Больше всего запомнилась ему дорога, особенно обратная, когда не терпелось поскорее попасть домой, а поезд все не спешил, подолгу стоял на каких-то полустанках, потом опять принимался постукивать колесами, и окрест, в обе стороны от полотна, простирались пашни и деревеньки, бродил по лугам скот, ехали куда-то мужики на подводах, кричали и махали поезду такие же, как и везде, босые, в неладной обношенной одежде белоголовые ребятишки… Тогда-то и запало Касьяну, что нет ей конца и краю, русской земле.
Случалось, на старых бревнах говаривали бывалые старики про разные земли, кому где довелось побывать или про то слышать, и вот в такие вечера Касьян, отрешаясь от своих дел и забот, вспоминал, что кроме русской земли есть еще где-то и иные народы, о которых на другой день при солнечном свете сразу же и забывалось и больше не помнилось. И если бы теперь оторвать Касьяна от косьбы и спросить, в какой стороне должны быть, к примеру, китайцы и в какой турки,— Касьян досадливо б отмахнулся: «Делать, что ли, окромя нечего, как думать про это». И опять с размашистой звенью принялся бы ходить косой.

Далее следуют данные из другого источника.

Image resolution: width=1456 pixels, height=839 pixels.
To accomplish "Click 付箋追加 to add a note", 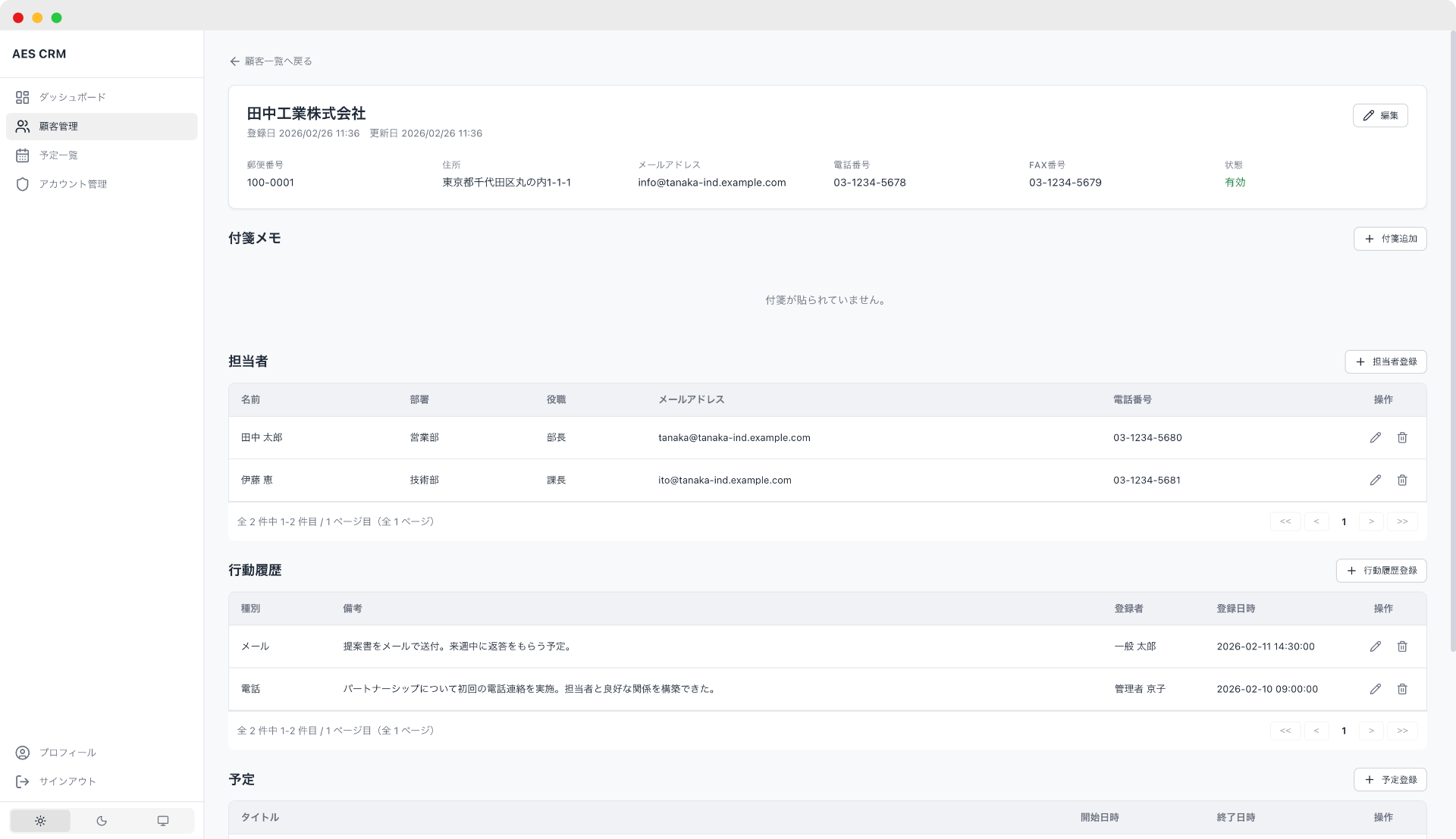I will [x=1390, y=239].
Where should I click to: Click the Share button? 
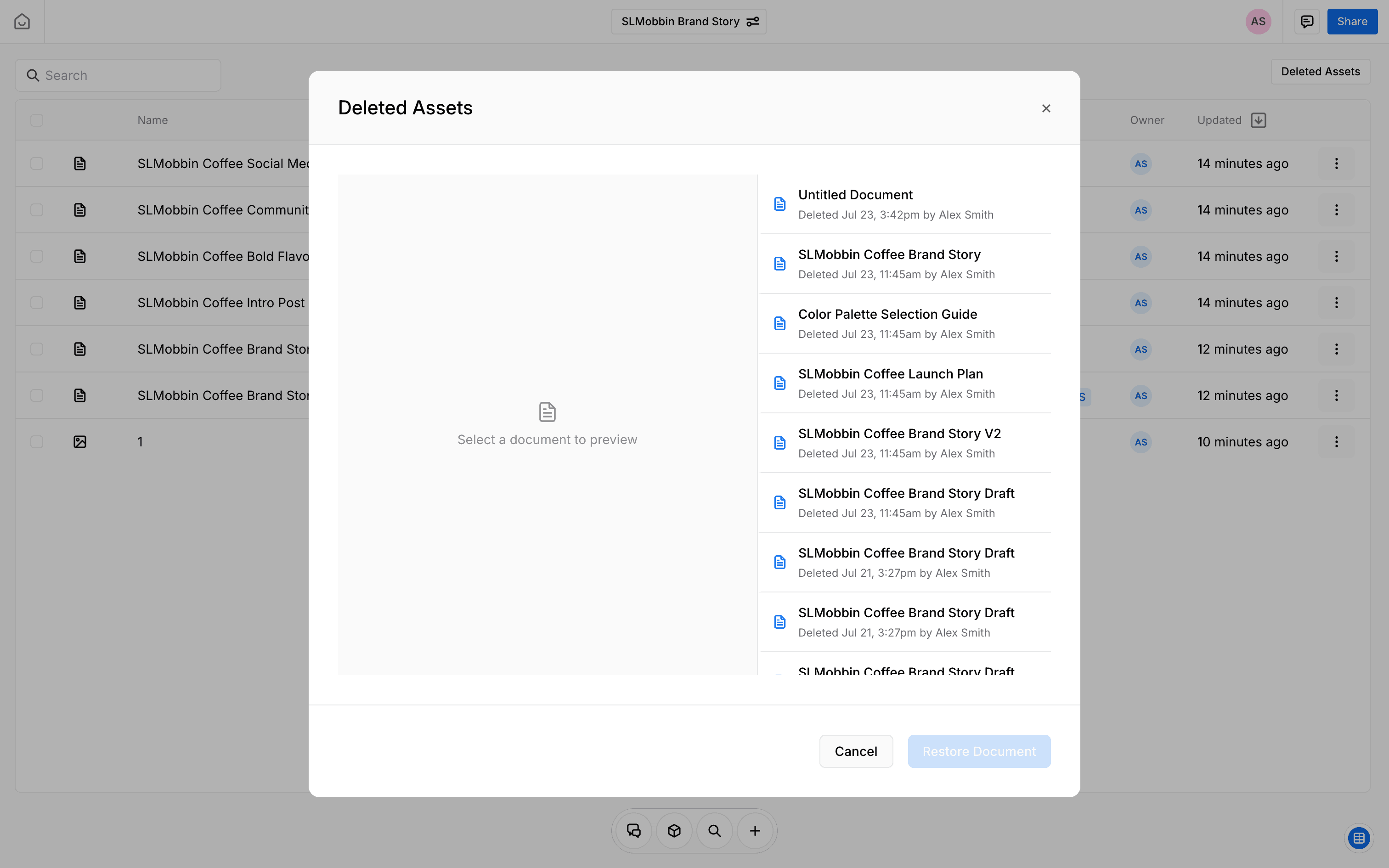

За три года солдатчины Касьян попривык к сапогам и, вернувшись, больше не носил лаптей, но всегда плел свежую пару к Петрову дню, к покосам. И теперь, обутый в новые невесомые лапотки, обшорканные о травяную стерню до восковой желтизны и глянцевитости, с легкой радостью в ногах притопывал за косой, выпростав из штанов свежую выстиранную косоворотку. Да и все его крепкое и ладное тело, взбодренное утренней колкой свежестью, ощущением воли, лугового простора, неспешным возгоранием долгого погожего дня, азартно возбужденное праздничной работой, коей всегда считалась исконно желанная сенокосная пора, ожидаемая пуще самых хлебных зажинков {4},— каждый мускул, каждая жилка, даже поднывающее натруженное плечо сочились этой радостью и нетерпеливым желанием черт знает чего перевернуть и наворочать.
Солнце тем временем вон как оторвалось от леса, кругов этак на пятнадцать, поме́нело, налилось белой каленой ярью. Глядит Касьян: забродили мужички, один за другим потянулись к припасенным кувшинам, кто к лесным бочажкам. Касьян и сам все еще задирал подол рубахи, чтобы обтереть пот, сочившийся сквозь брови, едуче заливавший глаза. И вот уже и он не выдержал, торчком занозил косье в землю и, на ходу стаскивая мокрую, липучую рубаху, побрел к недалекой горушке, из-под которой, таясь в лопушистом копытнике, бил светлый бормотун-ключик. Разгорнув лопушье и припав на четвереньки, Касьян то принимался хватать обжигающую струйку, упруго хлеставшую из травяной дудочки, из обрезка борщевня {5}, то подставлял под нее шершавое, в рыжеватой поросли лицо и даже пытался подсунуть под дудку макушку, а утолив жажду, пригоршнями наплескал себе на спину и, замерев, невольно перестав дышать, перемогая остуду, остро прорезавшую тело между сдвинутых вместе лопаток, мученически стонал, гудел всем напряженным нутром, стоя, как зверь, на четвереньках у подножия горушки. И было потом радостно и обновленно сидеть нагишом на теплом бугре, неспешно ладить самокрутку и так же неспешно поглядывать по сторонам.